*Record extracts*:
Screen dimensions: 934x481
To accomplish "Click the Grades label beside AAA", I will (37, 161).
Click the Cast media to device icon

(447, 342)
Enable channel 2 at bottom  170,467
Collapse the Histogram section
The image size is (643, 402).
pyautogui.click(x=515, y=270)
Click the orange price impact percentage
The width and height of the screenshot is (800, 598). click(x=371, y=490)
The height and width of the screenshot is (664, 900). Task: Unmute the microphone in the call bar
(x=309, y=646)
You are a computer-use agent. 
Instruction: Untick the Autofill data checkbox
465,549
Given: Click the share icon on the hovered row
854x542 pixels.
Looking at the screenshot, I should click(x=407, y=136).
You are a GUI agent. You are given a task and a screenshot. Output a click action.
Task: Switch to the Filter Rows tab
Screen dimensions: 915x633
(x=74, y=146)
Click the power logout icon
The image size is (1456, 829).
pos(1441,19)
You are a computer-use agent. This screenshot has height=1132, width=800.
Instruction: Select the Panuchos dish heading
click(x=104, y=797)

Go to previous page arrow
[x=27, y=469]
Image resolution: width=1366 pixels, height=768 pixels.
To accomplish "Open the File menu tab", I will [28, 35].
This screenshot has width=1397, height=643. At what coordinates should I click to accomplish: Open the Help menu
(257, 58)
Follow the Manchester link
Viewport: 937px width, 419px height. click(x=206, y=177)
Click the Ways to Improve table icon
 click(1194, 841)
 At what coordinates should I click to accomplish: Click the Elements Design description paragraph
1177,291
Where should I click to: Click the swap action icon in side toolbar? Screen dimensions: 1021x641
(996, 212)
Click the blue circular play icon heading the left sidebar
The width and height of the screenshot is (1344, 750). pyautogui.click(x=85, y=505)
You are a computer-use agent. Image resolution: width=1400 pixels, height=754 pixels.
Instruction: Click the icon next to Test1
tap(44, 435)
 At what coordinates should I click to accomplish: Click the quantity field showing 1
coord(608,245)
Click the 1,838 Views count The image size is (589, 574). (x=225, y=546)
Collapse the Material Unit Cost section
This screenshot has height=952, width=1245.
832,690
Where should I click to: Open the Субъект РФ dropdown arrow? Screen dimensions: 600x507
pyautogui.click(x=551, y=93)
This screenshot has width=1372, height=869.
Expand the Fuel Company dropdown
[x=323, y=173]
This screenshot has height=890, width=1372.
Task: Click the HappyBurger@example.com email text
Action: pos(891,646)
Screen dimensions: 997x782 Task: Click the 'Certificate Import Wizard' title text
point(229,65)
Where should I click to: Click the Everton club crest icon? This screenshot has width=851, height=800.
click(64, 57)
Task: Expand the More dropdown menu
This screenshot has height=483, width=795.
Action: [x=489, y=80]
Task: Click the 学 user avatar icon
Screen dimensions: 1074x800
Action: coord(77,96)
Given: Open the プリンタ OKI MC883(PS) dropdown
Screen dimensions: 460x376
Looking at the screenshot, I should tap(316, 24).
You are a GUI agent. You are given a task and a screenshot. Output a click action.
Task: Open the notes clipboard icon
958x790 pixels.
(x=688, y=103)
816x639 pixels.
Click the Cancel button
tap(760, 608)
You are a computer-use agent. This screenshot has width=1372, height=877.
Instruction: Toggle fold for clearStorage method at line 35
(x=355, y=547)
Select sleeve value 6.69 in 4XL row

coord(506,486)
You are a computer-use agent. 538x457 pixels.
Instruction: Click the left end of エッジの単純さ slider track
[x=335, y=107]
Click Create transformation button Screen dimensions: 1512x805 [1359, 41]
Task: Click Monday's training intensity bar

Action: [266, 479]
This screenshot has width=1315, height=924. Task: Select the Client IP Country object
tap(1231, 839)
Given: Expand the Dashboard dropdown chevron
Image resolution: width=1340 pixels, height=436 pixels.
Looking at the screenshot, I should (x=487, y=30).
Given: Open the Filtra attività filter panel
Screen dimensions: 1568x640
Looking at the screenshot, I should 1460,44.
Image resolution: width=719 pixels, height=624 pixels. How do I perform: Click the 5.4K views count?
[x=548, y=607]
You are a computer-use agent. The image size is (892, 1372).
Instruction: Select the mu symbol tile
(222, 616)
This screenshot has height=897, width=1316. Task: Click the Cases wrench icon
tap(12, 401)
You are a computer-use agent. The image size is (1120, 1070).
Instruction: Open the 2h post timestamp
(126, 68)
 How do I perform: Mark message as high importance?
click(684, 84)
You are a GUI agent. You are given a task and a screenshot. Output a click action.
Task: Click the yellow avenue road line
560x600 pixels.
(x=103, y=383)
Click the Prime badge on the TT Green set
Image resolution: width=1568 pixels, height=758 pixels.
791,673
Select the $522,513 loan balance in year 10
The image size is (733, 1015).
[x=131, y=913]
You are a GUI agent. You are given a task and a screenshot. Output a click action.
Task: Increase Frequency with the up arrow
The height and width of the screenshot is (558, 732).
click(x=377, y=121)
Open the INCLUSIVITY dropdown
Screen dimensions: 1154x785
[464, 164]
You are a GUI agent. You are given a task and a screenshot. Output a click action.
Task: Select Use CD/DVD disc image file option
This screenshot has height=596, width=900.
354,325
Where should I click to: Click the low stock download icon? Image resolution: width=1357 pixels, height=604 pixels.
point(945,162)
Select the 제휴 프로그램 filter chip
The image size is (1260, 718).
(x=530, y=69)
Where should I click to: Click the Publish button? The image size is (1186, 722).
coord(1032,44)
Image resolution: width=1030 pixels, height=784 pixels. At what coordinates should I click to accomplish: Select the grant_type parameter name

*Aim*:
Return the entries exactly as they appear, starting at the first line and ending at the line that contains "Click the 1,838".

*Solution to the exercise*:
Screen dimensions: 934x481
To accomplish "Click the Grades label beside AAA", I will (37, 161).
Click the Cast media to device icon

(447, 342)
Enable channel 2 at bottom  170,467
Collapse the Histogram section
The image size is (643, 402).
pyautogui.click(x=515, y=270)
Click the orange price impact percentage
The width and height of the screenshot is (800, 598). click(x=371, y=490)
The height and width of the screenshot is (664, 900). Task: Unmute the microphone in the call bar
(x=309, y=646)
You are a computer-use agent. 
Instruction: Untick the Autofill data checkbox
465,549
Given: Click the share icon on the hovered row
854x542 pixels.
Looking at the screenshot, I should click(x=407, y=136).
You are a GUI agent. You are given a task and a screenshot. Output a click action.
Task: Switch to the Filter Rows tab
Screen dimensions: 915x633
(x=74, y=146)
Click the power logout icon
The image size is (1456, 829).
pos(1441,19)
You are a computer-use agent. This screenshot has height=1132, width=800.
Instruction: Select the Panuchos dish heading
click(x=104, y=797)

Go to previous page arrow
[x=27, y=469]
Image resolution: width=1366 pixels, height=768 pixels.
To accomplish "Open the File menu tab", I will [28, 35].
This screenshot has width=1397, height=643. At what coordinates should I click to accomplish: Open the Help menu
(257, 58)
Follow the Manchester link
Viewport: 937px width, 419px height. click(x=206, y=177)
Click the Ways to Improve table icon
 click(1194, 841)
 At what coordinates should I click to accomplish: Click the Elements Design description paragraph
1177,291
Where should I click to: Click the swap action icon in side toolbar? Screen dimensions: 1021x641
(996, 212)
Click the blue circular play icon heading the left sidebar
The width and height of the screenshot is (1344, 750). pyautogui.click(x=85, y=505)
You are a computer-use agent. Image resolution: width=1400 pixels, height=754 pixels.
Instruction: Click the icon next to Test1
tap(44, 435)
 At what coordinates should I click to accomplish: Click the quantity field showing 1
coord(608,245)
Click the 1,838 Views count The image size is (589, 574). (x=225, y=546)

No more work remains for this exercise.